Norsk Tipping
- Industry: Gambling
- Founded: 1948
- Headquarters: Hamar, Norway
- Key people: Åsne Havnelid (CEO)
- Number of employees: 450
- Website: norsk-tipping.no

= Norsk Tipping =

Norway's national lottery corporation

Norsk Tipping is a Norwegian gambling company headquartered in Hamar, Norway. Founded in 1948, Norsk Tipping is owned by the Norwegian government and administered by the Norwegian Ministry of Culture. The company offers a wide range of lottery, sports and instant games in the Norwegian market. Since its foundation, the profit from the company’s operations have been channelled back to the Norwegian sport and cultural sectors.

==History==
Football pools were the only game when the Norsk Tipping AS was founded in 1948. At that time, the organisation was run as a limited company with the Norwegian State holding 40%, the Norwegian Sports Federation 40%, and the Norwegian Football Association 20%. The profit was at first shared between sports and research projects. Today the company also raises money for cultural causes, and the surplus is divided 50/50 between sports and culture.

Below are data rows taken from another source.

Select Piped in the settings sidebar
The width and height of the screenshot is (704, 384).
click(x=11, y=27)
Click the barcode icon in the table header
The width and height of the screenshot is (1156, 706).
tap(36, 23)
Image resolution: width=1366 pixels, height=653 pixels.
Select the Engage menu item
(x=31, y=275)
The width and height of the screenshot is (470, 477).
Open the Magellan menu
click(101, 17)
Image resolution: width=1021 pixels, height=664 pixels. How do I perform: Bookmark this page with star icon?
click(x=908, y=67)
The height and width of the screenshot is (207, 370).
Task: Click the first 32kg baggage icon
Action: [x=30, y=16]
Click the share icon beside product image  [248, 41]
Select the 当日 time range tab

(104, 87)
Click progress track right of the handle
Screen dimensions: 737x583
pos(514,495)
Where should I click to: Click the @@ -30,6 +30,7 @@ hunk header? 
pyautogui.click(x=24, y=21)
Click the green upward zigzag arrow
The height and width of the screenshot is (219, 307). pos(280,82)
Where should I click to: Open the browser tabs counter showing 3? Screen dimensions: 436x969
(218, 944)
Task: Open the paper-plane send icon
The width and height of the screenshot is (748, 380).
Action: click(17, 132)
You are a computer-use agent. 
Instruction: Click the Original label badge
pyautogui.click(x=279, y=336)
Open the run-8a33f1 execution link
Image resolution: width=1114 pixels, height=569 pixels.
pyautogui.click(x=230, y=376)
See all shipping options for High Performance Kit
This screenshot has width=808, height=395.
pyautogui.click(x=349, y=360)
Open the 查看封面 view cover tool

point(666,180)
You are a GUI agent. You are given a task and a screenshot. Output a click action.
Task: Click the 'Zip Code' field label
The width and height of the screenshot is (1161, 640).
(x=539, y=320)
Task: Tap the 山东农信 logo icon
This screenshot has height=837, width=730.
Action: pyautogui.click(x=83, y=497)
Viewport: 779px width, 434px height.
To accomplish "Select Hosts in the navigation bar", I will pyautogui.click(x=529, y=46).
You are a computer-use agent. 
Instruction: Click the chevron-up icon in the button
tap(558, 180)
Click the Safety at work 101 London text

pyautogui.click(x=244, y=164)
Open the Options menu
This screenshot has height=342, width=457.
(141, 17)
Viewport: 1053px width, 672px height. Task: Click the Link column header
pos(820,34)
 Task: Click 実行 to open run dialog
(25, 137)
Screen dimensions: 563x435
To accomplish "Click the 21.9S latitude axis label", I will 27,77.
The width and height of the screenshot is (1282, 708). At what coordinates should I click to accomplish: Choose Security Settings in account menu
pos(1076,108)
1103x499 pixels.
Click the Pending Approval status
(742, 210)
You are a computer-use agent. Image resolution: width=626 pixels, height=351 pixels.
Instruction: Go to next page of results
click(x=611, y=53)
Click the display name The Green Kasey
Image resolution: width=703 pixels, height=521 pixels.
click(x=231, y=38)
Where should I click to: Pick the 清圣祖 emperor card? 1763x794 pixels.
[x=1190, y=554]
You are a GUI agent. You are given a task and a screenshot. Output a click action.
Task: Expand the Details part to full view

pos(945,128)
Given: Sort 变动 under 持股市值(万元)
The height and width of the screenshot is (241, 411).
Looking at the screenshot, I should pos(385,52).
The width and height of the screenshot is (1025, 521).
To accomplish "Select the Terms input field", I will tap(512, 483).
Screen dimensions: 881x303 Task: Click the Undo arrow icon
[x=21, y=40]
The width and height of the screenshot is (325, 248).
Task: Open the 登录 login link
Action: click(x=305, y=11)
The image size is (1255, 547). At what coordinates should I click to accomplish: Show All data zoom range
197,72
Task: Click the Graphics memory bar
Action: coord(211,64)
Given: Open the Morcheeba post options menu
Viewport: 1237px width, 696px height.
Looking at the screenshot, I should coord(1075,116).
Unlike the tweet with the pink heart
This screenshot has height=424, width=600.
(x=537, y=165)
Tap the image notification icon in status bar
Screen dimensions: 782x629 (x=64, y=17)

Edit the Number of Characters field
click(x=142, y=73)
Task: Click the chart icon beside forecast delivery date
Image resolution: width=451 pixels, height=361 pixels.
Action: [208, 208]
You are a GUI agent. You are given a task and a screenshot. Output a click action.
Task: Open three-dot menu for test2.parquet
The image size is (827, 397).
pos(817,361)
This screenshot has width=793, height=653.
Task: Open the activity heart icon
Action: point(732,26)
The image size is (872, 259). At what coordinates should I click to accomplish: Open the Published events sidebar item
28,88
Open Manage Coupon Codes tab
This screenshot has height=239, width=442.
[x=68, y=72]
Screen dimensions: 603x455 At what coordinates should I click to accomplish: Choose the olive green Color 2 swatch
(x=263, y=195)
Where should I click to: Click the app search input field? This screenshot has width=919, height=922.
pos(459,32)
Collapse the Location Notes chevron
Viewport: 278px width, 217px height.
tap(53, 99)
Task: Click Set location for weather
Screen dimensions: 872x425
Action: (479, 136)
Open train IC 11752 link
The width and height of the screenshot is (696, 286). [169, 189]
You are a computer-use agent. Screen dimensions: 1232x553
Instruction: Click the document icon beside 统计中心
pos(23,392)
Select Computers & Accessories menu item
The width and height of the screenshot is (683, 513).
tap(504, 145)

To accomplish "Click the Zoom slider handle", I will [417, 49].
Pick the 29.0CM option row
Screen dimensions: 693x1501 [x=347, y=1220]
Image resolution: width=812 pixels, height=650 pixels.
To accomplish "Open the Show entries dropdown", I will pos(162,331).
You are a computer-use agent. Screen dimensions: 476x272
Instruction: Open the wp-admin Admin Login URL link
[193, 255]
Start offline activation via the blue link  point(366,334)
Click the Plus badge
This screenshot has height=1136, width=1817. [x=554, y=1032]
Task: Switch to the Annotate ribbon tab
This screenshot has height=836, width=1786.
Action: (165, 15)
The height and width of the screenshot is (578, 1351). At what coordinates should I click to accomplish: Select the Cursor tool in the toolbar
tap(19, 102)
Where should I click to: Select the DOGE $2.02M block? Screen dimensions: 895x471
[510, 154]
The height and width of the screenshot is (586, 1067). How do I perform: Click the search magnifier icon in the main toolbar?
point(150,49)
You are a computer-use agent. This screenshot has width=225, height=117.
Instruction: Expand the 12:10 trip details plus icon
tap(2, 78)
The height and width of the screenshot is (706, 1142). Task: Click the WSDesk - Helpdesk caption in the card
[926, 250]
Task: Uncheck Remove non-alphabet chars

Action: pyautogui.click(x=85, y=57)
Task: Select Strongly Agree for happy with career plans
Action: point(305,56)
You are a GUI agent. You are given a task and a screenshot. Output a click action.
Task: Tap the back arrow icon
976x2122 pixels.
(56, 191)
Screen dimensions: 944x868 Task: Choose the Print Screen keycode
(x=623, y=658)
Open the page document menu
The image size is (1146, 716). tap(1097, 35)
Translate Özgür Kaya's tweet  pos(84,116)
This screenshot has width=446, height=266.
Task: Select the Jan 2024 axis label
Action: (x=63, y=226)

In 1993, the Norwegian State took full ownership of the company.

Norsk Tipping’s website was established in 1999 with results service and daily updates of the information for players. In 2001, after the webpage was tested, Norsk Tipping started to offer its products on the Internet.

In November 2005, Norsk Tipping started to provide most of the games via mobile phones.

==Games==
The company operates the games of chance, Lotto, Viking Lotto, Keno and Joker; the games of skill Tipping and Oddsen, and the scratch card game, Flax. In addition, the company operates the TV game, Extra, on behalf of the Norwegian Foundation for Health and Rehabilitation. Norsk Tipping games are also available to play on smartphones and on their website. All games from Norsk Tipping except Flax requires the player to be registered and have a playcard.

===Lotto===
Lotto is a money game established in 1986 and modeled after similar games in other countries. The drawing of numbers is done every week live on NRK. In 2004, Norwegians played Lotto for 3,5 billion Norwegian kroner, making it the largest game in the country.

In the pot are 34 numbers, and of these seven are drawn as main series numbers, while one additional number is drawn for determining the second prize. Prizes are awarded for (in descending value)
1. 7 correct numbers
2. 6 correct numbers + at least 1 additional number
3. 6 correct numbers
4. 5 correct numbers
5. 4 correct numbers
Half of the income collected from people participating is distributed back as prizes. Each of the five prizes get a certain percentage of the prize fund, and the money is shared among those eligible. The profit from the lottery is spent on cultural and sports-related activities, formerly research was also funded. In the event that nobody had seven correct numbers, this portion of the prize fund is carried over to next week's draw.

The theoretical chance of winning any prize, is 1: 138, while the probability of a person winning first prize is $\frac{7!27!}{34!}$, or 1 in 5,379,616.